### PROVIDED INFORMATION

****

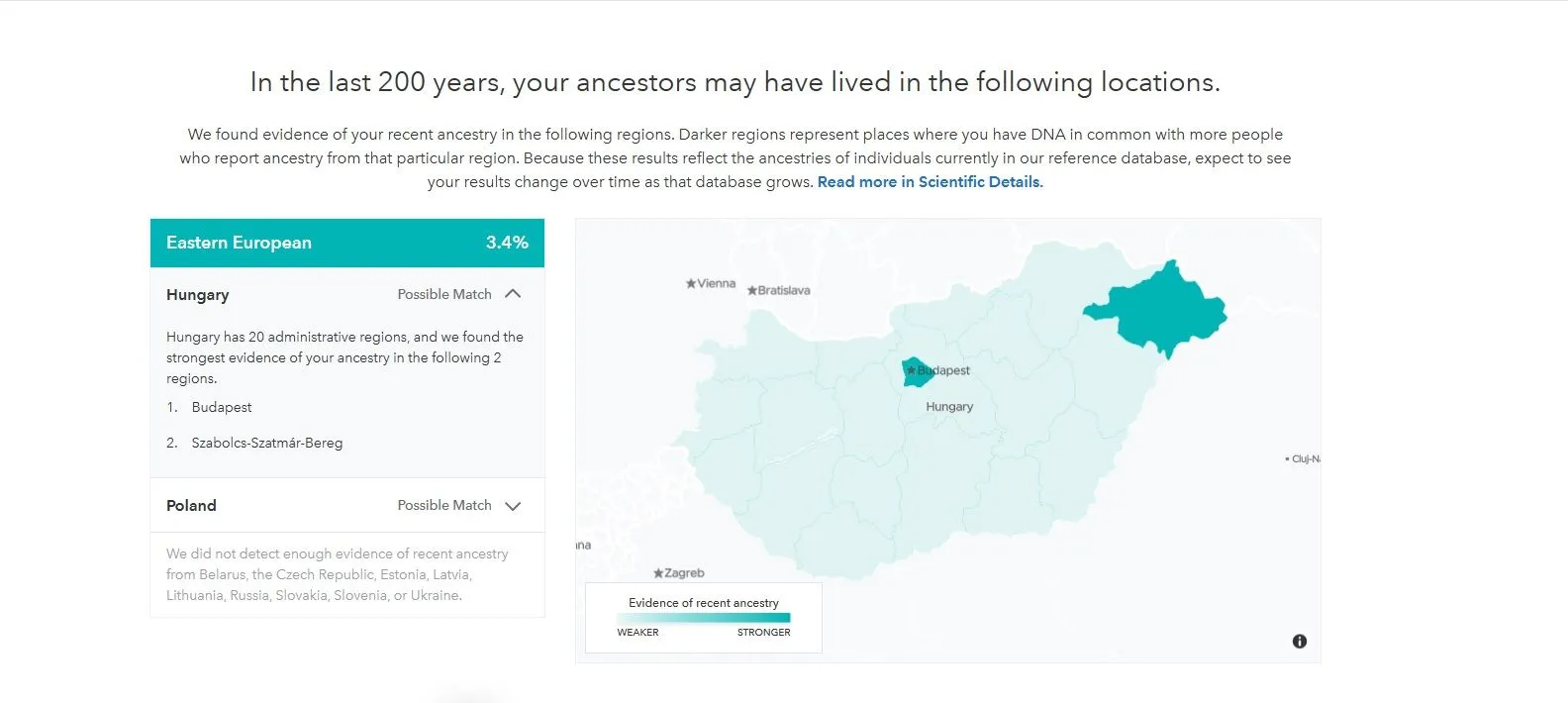The image size is (1568, 703).
Task: Collapse the Hungary section chevron
Action: (x=513, y=294)
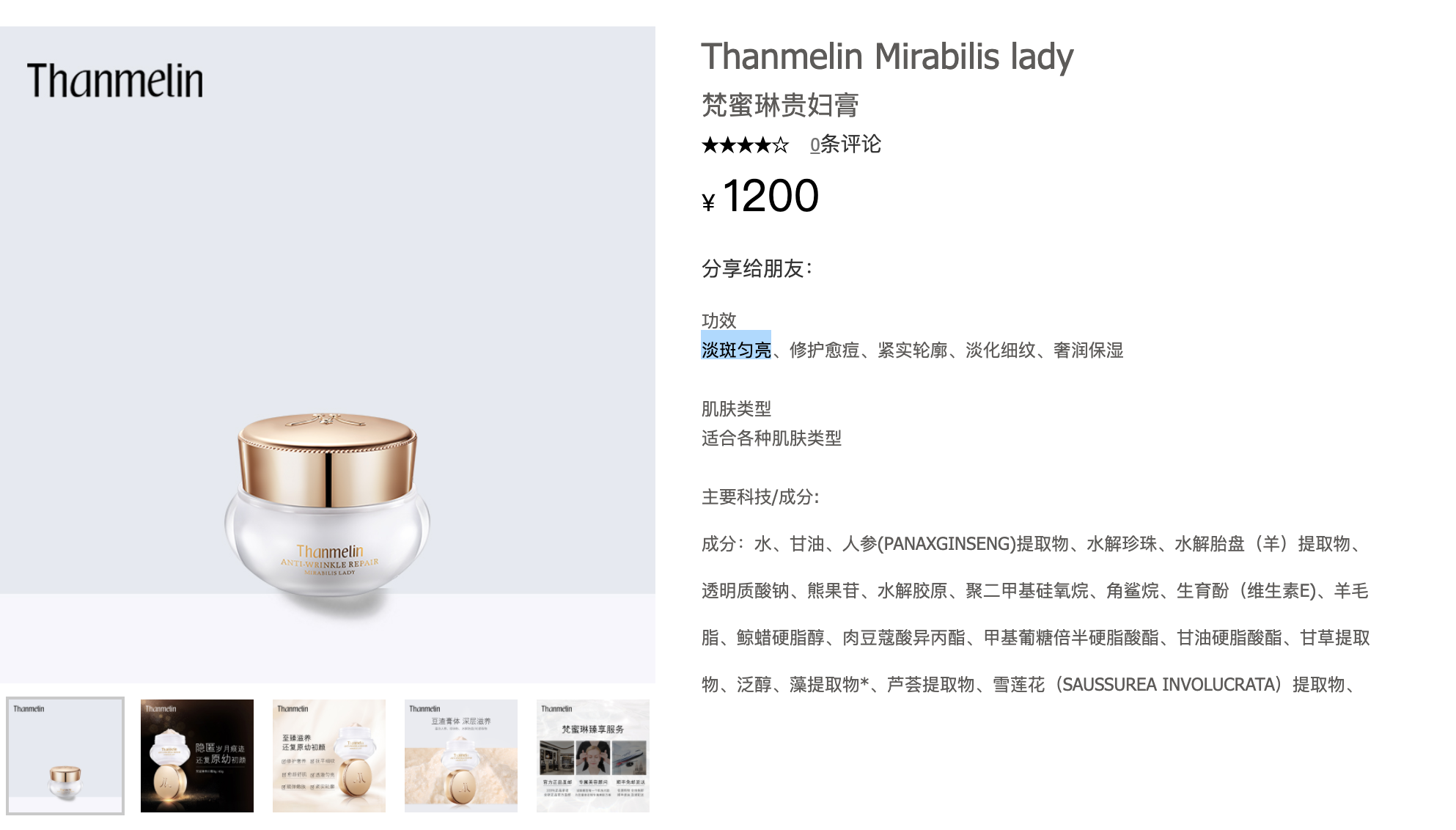Open the 0条评论 reviews link
This screenshot has height=830, width=1456.
coord(845,144)
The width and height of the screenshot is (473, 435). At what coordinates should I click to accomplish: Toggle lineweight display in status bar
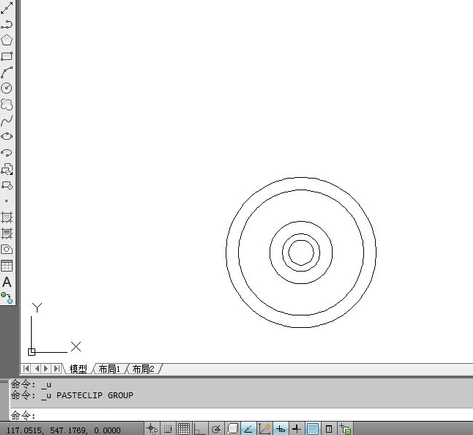point(296,429)
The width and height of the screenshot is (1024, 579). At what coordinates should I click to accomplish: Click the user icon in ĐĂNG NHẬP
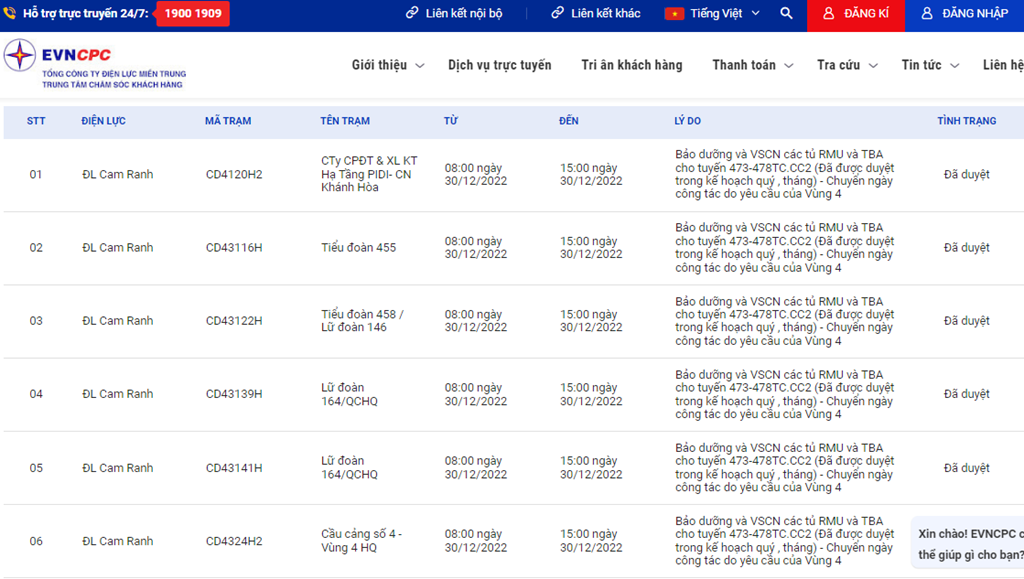pos(927,14)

****

### EXERCISE REQUIREMENTS
What do the lines above say from the line containing "The width and height of the screenshot is (473, 435)." through the last line? Quote them exactly, both ends included, and leave out the pictures.

### RESPONSE FOR THIS EXERCISE
The width and height of the screenshot is (473, 435). At what coordinates should I click to accomplish: Toggle lineweight display in status bar
point(296,429)
The width and height of the screenshot is (1024, 579). At what coordinates should I click to accomplish: Click the user icon in ĐĂNG NHẬP
pos(927,14)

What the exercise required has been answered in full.